Brands from Latin America often differ in their message to Hispanics, as they can take advantage of their established affinity with people from the same country of origin. They’re already seen as “Latino” brands. For example, most people in the U.S. associate Corona with a beach “Miles Away from Ordinary,” but the brand reminds Latinos that “tenemos algo extra’’; “we have something extra.” With its tagline “Refresca Como Somos” or “Refreshes how we are,” Corona embodies and celebrates a unique Latino mindset.

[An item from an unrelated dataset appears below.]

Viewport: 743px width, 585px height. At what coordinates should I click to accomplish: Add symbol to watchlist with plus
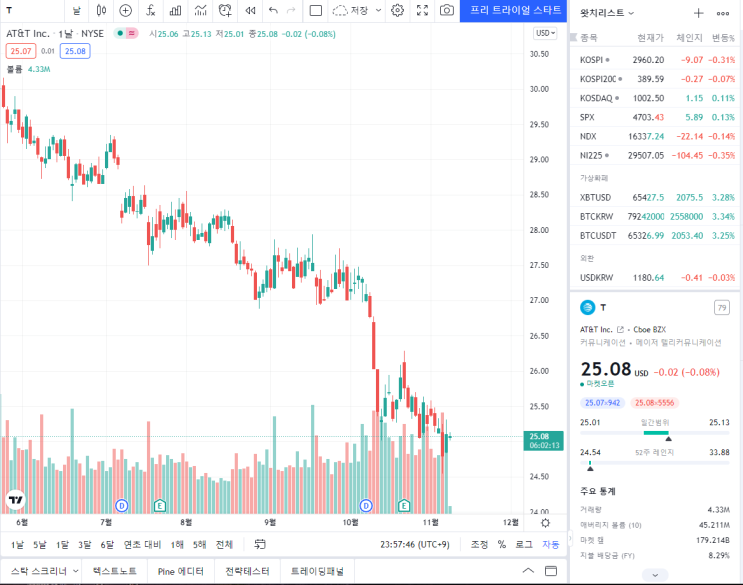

Verizon’s Hispanic tagline is similar to the general market but has notable distinctions in their overall communication strategy. “Rule the Air” asserts that Verizon’s strong signal makes you the most “powerful transmitter.” “Tu Mandas” also conveys power saying “You’re in Charge.” But Verizon brings the idea closer to home with brand initiatives that encourage Hispanics to “take charge” such as the Tu Mandas Scholarship Fund and the Tu Mandas Small Business Empowerment series.
These are all examples of where brands have decided to deviate from the general market message apparently for strategic reasons but there is also the fact that some messages simply do not translate well in another language. There are many notable examples. “Got Milk?” has become an American idiom, but when directly translated to Spanish “Tiene Leche” would be culturally unacceptable and understood as “Are you lactating?” So the California Milk Board went with “Toma Leche” or “Drink Milk.”
There are many factors that a brand should consider when addressing the question of how far the multicultural message might stray from the general market such as the brand’s unique insights, equities, history, origins, etc. and simply because sometimes a direct translation might not be an option. But it’s important to always make an honest assessment as to how the message is aligned with the general market. Consumers should always recognize it as coming from the same brand. Ideally, the brand will find a Hispanic tagline that expresses the brand’s core message but also appeals on a higher level though meaningful, cultural insights.